Background Alopecia areata (AA) is a T‐cell mediated putative autoimmune disease of hair follicles, which can be transferred by CD4+ T cells. However, whether T‐helper (Th) 1 or Th2 cytokines are predominant has not yet been defined.

Objectives To elucidate the importance of Th1 cells in the pathogenesis of AA we investigated the functional role of interferon (IFN)‐γ in the experimental induction of AA.

Methods AA was experimentally induced by grafting full‐thickness skin from AA‐affected C3H/HeJ mice on to C3H/HeJ mice with a targeted deletion of the Th1 cytokine IFN‐γ gene (IFNγ^−/−) and on to wild‐type mice (IFNγ^+/+).

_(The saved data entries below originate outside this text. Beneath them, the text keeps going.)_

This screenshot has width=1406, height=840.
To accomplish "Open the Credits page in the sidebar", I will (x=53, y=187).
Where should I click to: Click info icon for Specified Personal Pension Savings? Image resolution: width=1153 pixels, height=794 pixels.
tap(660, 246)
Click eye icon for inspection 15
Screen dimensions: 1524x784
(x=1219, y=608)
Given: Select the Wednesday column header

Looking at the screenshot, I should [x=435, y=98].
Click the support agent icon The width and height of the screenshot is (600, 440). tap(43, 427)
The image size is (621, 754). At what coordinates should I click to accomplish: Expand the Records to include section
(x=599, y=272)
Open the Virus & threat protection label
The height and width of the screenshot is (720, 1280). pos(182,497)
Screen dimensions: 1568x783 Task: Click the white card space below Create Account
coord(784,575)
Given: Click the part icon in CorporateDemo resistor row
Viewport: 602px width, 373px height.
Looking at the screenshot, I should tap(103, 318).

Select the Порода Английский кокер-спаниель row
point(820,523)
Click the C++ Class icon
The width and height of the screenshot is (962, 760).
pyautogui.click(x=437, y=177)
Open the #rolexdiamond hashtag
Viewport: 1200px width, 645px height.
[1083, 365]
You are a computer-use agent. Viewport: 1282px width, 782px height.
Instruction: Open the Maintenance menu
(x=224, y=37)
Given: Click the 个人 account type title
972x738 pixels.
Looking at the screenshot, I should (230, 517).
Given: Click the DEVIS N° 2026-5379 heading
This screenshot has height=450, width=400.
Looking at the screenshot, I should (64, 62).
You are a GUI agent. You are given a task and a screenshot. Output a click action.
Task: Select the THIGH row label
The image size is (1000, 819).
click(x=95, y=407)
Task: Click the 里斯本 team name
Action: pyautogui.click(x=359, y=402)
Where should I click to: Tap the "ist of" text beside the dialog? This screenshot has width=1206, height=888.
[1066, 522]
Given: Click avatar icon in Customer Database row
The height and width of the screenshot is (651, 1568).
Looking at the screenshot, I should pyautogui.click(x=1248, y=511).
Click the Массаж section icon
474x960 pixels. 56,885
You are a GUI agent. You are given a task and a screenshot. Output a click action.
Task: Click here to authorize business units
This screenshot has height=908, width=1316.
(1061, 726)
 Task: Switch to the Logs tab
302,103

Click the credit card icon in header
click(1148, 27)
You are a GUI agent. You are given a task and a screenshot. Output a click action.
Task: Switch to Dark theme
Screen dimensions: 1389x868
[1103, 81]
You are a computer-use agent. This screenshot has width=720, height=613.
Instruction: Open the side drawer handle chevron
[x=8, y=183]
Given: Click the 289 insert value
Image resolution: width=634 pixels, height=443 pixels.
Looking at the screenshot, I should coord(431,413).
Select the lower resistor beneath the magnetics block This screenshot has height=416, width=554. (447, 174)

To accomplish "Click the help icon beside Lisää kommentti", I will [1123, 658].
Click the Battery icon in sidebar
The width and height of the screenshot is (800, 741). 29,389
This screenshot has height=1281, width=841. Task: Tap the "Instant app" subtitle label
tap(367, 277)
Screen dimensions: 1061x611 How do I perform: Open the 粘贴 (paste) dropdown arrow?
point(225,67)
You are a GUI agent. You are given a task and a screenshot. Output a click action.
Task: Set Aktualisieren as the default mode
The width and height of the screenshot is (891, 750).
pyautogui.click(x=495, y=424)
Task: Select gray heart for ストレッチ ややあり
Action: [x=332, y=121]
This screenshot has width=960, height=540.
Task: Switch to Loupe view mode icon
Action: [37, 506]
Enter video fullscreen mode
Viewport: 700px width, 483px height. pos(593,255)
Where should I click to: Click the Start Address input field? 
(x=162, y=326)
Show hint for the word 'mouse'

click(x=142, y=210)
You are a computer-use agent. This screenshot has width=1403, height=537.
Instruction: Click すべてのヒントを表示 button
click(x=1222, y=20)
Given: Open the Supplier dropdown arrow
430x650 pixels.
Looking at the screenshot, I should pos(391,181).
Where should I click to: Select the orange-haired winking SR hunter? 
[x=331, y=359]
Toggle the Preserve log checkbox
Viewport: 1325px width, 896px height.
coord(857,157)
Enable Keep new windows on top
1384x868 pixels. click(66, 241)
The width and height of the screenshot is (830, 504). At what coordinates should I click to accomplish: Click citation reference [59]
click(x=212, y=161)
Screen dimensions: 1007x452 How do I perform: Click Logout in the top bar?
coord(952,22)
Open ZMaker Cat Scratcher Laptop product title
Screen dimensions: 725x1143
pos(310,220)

Results While 90% of wild‐type mice developed AA, none of the IFNγ^−/− mice exhibited hair loss. Immunohistochemistry of skin sections revealed a dense perifollicular and intrafollicular infiltrate of CD4+ and CD8+ T cells in controls, while in IFNγ^−/− mice skin‐infiltrating CD8+ T cells were absent and the number of CD4+ cells was significantly reduced. Aberrant expression of major histocompatibility complex class I and II molecules in the putative immune‐privileged infrainfundibular site of the hair follicle was found to be weaker in AA‐resistant IFNγ^−/− mice than in control mice with AA. Flow cytometry revealed that leucocytes of IFNγ^−/− mice did not respond to the transfer of AA‐affected skin. As distinct from IFNγ^+/+ mice, neither T‐cell activation markers nor Th1 cytokines were upregulated in draining lymph node cells or skin‐infiltrating leucocytes of AA‐resistant IFNγ^−/− mice. However, there was no evidence for a shift towards a Th2 cytokine profile, nor for upregulation of regulatory T cells in IFNγ^−/− mice.

Conclusions IFNγ^−/− mice fail to activate Th1 cells in response to the transplanted (auto)antigens, which suggests an essential requirement for IFN‐γ‐mediated Th1 activation in the induction of AA.